▸ MATERIALS PROVIDED
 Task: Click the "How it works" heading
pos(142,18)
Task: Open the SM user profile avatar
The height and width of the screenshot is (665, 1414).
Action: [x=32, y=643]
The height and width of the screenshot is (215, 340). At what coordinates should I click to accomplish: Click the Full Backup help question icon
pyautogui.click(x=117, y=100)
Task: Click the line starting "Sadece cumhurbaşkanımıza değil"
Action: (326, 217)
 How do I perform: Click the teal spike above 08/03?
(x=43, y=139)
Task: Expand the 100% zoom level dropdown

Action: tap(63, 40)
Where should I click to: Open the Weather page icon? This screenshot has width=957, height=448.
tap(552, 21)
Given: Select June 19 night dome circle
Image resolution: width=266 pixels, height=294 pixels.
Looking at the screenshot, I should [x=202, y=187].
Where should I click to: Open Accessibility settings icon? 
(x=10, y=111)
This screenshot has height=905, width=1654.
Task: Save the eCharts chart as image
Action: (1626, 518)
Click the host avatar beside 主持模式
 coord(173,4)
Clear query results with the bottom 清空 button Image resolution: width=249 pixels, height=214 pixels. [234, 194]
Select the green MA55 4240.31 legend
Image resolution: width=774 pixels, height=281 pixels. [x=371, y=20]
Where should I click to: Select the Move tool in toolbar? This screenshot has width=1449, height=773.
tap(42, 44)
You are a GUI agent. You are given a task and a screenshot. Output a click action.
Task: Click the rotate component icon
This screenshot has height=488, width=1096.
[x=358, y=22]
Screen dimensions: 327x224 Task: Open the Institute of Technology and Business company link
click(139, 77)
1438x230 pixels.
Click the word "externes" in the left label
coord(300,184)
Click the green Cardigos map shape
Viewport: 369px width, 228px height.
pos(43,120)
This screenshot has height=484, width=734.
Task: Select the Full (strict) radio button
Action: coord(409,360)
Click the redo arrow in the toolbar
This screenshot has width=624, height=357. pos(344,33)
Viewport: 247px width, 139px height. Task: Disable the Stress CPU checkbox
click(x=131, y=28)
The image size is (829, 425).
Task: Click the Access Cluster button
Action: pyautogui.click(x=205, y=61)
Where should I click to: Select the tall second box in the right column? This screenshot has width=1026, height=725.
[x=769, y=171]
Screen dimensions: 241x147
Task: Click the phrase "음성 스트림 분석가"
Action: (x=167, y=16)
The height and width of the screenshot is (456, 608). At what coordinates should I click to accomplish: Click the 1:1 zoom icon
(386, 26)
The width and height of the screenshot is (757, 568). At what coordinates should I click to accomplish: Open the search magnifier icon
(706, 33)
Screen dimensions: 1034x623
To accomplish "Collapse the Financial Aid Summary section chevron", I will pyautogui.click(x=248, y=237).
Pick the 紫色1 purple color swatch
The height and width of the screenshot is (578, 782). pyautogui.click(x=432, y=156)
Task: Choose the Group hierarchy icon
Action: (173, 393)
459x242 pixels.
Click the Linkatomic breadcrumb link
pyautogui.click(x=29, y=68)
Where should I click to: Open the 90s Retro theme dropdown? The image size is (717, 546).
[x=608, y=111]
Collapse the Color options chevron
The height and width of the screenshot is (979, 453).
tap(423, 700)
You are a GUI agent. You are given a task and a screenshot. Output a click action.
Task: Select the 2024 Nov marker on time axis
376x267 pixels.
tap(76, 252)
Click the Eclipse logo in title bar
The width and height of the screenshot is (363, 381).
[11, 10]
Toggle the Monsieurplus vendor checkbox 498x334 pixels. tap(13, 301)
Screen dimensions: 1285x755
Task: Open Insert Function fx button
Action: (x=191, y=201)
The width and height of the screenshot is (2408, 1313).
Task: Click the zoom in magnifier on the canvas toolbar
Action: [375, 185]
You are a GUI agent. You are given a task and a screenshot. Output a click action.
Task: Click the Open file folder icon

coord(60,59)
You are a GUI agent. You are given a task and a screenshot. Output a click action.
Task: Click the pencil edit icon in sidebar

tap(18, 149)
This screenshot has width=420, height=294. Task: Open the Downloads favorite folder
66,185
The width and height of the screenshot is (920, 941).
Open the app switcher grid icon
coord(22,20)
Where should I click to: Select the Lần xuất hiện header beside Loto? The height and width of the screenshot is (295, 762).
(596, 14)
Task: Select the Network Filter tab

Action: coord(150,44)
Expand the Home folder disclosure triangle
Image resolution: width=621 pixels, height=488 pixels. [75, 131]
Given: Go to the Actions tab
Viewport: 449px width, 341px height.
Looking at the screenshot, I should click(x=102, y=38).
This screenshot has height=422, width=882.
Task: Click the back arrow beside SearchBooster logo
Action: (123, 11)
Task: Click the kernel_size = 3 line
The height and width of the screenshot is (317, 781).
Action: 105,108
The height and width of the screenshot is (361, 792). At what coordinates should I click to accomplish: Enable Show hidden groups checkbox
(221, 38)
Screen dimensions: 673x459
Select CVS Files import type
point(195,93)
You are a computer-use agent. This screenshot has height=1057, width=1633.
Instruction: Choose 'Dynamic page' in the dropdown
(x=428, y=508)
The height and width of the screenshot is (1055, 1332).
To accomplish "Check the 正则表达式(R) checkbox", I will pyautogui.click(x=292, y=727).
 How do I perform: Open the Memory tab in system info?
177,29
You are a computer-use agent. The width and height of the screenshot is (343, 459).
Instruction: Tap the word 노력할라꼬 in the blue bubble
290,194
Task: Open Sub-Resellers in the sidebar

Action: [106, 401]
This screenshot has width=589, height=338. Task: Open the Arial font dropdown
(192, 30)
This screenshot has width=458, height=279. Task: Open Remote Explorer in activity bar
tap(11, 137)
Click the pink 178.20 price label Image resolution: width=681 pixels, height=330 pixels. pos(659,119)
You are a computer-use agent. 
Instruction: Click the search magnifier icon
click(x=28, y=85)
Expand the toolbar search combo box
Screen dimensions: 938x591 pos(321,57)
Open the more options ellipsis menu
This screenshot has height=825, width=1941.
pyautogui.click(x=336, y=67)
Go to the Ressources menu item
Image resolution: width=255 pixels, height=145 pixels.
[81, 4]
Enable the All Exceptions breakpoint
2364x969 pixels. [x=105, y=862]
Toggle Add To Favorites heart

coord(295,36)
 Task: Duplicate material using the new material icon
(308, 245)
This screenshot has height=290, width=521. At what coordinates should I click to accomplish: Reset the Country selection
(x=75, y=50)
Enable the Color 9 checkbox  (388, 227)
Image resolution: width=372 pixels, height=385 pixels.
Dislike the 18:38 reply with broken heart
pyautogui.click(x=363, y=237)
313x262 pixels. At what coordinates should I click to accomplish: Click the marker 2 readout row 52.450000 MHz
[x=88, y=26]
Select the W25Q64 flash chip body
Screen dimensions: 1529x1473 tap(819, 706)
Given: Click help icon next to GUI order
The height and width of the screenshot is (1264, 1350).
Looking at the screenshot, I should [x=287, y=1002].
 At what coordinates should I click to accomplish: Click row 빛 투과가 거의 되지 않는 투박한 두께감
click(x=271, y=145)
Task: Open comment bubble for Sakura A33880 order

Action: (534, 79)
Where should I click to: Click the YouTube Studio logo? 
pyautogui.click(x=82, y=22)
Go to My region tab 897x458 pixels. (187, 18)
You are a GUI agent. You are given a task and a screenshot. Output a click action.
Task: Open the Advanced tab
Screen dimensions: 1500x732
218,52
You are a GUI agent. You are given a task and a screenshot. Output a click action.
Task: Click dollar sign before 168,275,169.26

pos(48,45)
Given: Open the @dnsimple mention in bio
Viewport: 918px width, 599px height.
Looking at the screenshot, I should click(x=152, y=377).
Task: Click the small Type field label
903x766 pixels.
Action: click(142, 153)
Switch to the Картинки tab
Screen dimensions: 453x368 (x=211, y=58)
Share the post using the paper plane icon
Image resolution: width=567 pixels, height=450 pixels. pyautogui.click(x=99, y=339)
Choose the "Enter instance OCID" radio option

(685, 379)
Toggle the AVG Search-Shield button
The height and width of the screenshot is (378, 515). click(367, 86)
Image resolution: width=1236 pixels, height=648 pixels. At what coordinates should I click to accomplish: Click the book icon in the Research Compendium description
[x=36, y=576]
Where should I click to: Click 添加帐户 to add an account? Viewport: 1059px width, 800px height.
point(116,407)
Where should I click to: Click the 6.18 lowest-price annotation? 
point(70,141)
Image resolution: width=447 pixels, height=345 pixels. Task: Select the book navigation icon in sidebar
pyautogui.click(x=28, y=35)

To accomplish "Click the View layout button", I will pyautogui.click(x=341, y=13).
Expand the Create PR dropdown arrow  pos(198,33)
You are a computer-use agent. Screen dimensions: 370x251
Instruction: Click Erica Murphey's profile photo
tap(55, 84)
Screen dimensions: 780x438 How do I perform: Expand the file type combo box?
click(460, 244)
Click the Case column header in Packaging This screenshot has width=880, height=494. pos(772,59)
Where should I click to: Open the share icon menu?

▸ WORK TO BE COMPLETED
Put the lines of the material from its start through the line containing "tap(552, 21)", inclusive, into a JSON list of strings with one string per line. Leave out blank lines.

▸ EXERCISE RESPONSE
[
  " Task: Click the \"How it works\" heading",
  "pos(142,18)",
  "Task: Open the SM user profile avatar",
  "The height and width of the screenshot is (665, 1414).",
  "Action: [x=32, y=643]",
  "The height and width of the screenshot is (215, 340). At what coordinates should I click to accomplish: Click the Full Backup help question icon",
  "pyautogui.click(x=117, y=100)",
  "Task: Click the line starting \"Sadece cumhurbaşkanımıza değil\"",
  "Action: (326, 217)",
  " How do I perform: Click the teal spike above 08/03?",
  "(x=43, y=139)",
  "Task: Expand the 100% zoom level dropdown",
  "Action: tap(63, 40)",
  "Where should I click to: Open the Weather page icon? This screenshot has width=957, height=448.",
  "tap(552, 21)"
]